There was a third criterion which was also essential for canonization: conformity with the rule of faith, or orthodoxy, also played a role. If a “Gospel” preached many gods or Christ’s “seeming” existence, this was in error with the earliest teachings of the Church. 

The NT canon, it is true, does not comprise all of the early Christian literature. There is literature of many sorts found in the early Christian church:

1)      Some of the material is lost to us, such as some of Paul’s letters to the churches or earlier writings which might have been integrated into our Gospels;
2)      Some material was, and is, considered valuable and significant, but came not to be included in the NT canon because it did not have an apostolic origin; such material would include the Letters of Ignatius of Antioch, the Didache, Shepherd of Hermas, and the Epistle of Barnabas. This material might be considered perfectly valid for teaching or preaching or studying, but it is not considered apostolic and so not inspired in the same manner as the canonical writings;
3)      Some material, such as the Gnostic Gospels, simply was at odds with what the earliest Church preached and taught about Jesus, and did not meet the criteria to be included in the NT canon.[2]

It is also true that the development of the canon did take time.
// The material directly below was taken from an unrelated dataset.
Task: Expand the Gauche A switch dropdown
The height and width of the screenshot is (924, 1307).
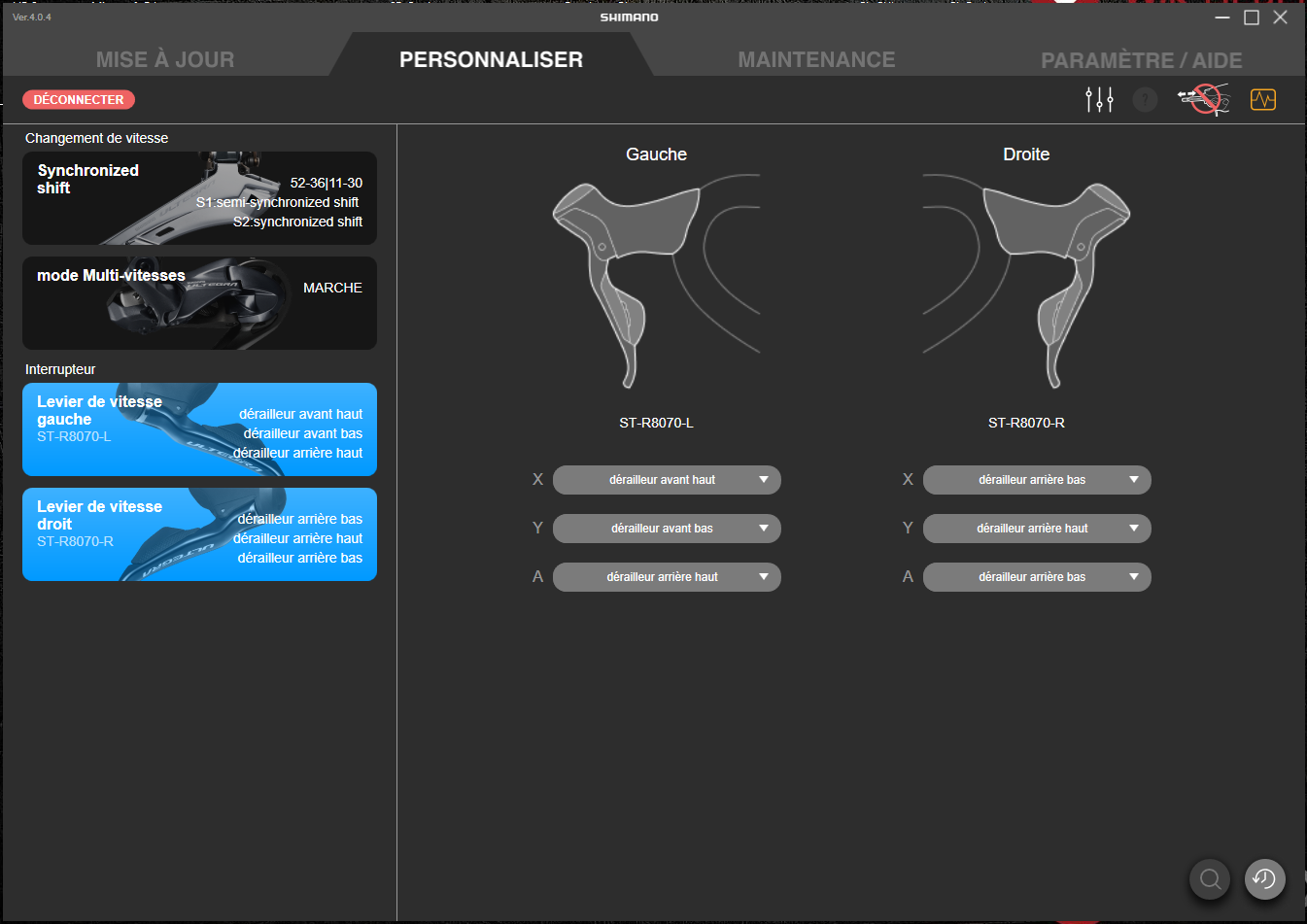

It took place over time and in history. It also represents different authors and different viewpoints. Diversity of thought is not opposed to Unity, Diversity is opposed to Uniformity, and Unity is opposed to Division. It is possible to be diverse and united; uniformity is not desirable nor is division. This is what sets the early Christians who produced the NT apart from their opponents: some caused division, some sought uniformity, but the early Christians were diverse, but united. Whether the authors thought they were writing Scripture is insignificant because the Church, over a period of time, decided which texts were inspired and worthy of canonical status, long after these authors had died. 

UPDATED:

From an Orthodox priest, "How The Scriptures Became The Scriptures" was posted today. I must say that I find it very congenial, since it agrees with what I have to say, but also because I think Fr. Stephen is clear in setting out the issues. Since his piece is not a response, at least not a direct response to another post or article, it is a fluid read.  

John W. Martens
Follow me on Twitter @Biblejunkies 
 


[1] New Jerome Biblical Commentary, 1043.
[2] Having said this, I think that the Gospel of Thomas does preserve some early and authentic sayings of Jesus, perhaps taken from the oral tradition.